Second, Americans believe the vice president takes positions based on politics, not principle. Indeed, to try to hold his liberal base (and woo back Nader votes) Gore has venomously attacked Republicans for positions he and/or his running mate used to hold (tax cuts, Social Security choice, school choice, restrictions on abortion, opposition to special rights for homosexuals, etc)--positions most Americans still favor and haven't flip-flopped on.

Thus, the latest polls:

Portrait of America
Bush — 46
Gore — 41
Newsweek
Bush — 48
Gore — 41
Zogby
Bush — 45
Gore — 41
Battleground
Bush — 44
Gore — 40
Gallup
Bush — 50
Gore — 41
ABC News
Bush — 48
Gore — 43

Where Bush Will Win 404 Electoral Votes
Again, most analysts say this race will be a squeaker. Not true.

Bush has strong leads in states with 188 electoral votes.

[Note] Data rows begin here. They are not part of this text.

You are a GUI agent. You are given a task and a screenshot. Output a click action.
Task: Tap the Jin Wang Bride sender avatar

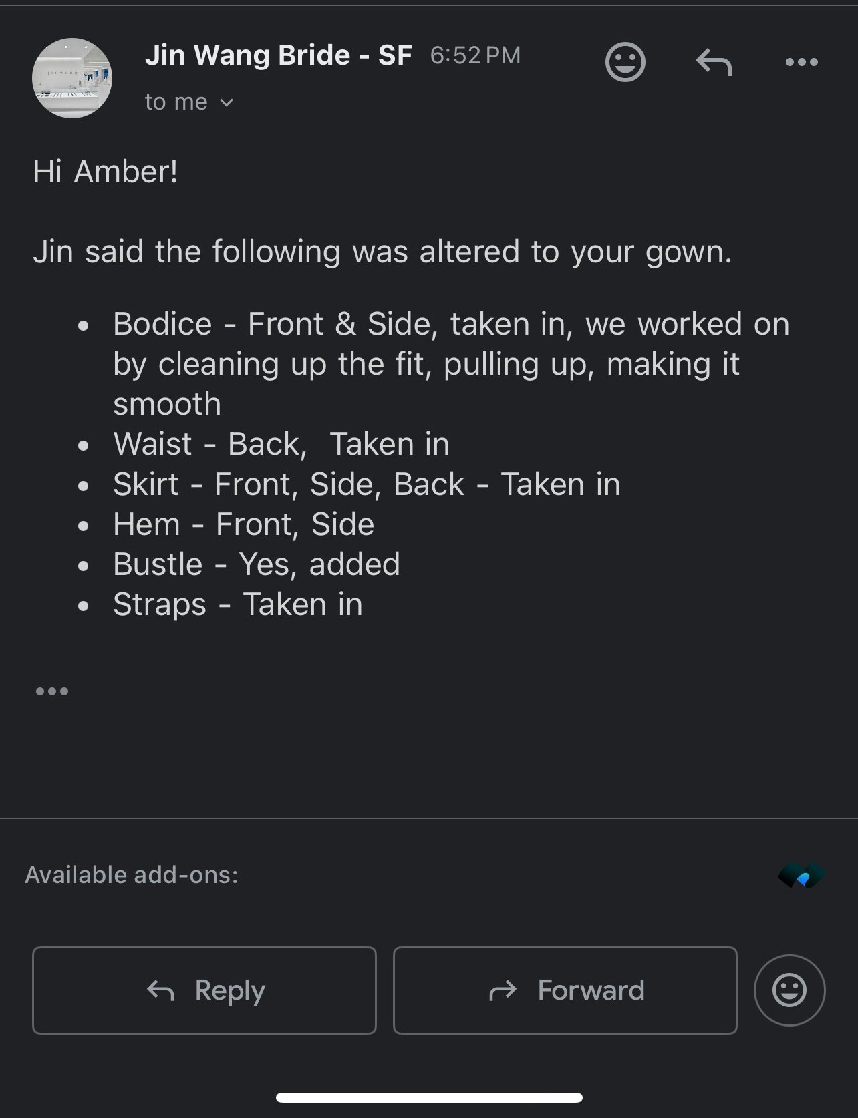(x=72, y=78)
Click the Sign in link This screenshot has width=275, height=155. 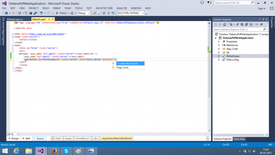[x=262, y=9]
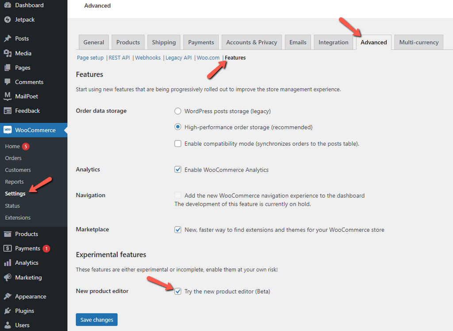The height and width of the screenshot is (331, 453).
Task: Open the Webhooks settings link
Action: pyautogui.click(x=147, y=57)
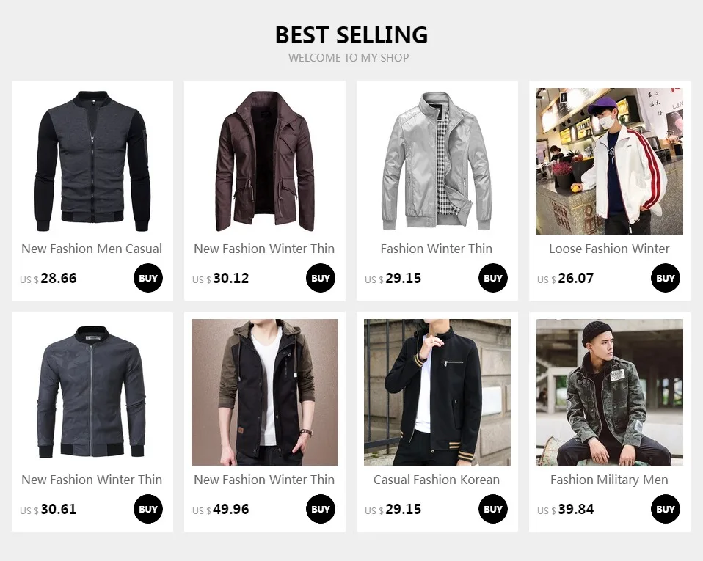
Task: Open the New Fashion Men Casual title link
Action: (x=92, y=249)
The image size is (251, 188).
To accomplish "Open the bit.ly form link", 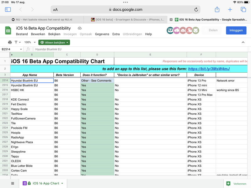I will click(x=209, y=69).
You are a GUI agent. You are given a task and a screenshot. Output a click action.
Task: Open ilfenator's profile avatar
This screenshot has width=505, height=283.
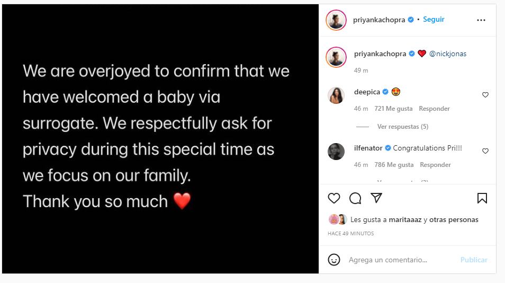(x=336, y=152)
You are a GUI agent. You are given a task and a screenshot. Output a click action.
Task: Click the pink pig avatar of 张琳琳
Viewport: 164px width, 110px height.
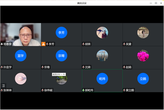tap(21, 79)
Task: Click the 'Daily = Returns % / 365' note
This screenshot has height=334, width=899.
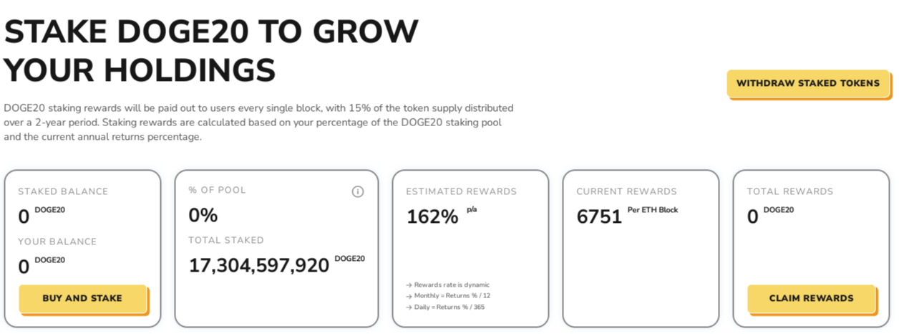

He is tied or slightly ahead in states with roughly another 120 to 160 electoral votes. He's also rapidly gaining ground in California and is pouring an additional $8 million there on TV ads over the next two weeks. Even Gore's California campaign chief now worries publicly that Bush can win the Golden State. He not only can, I believe he will.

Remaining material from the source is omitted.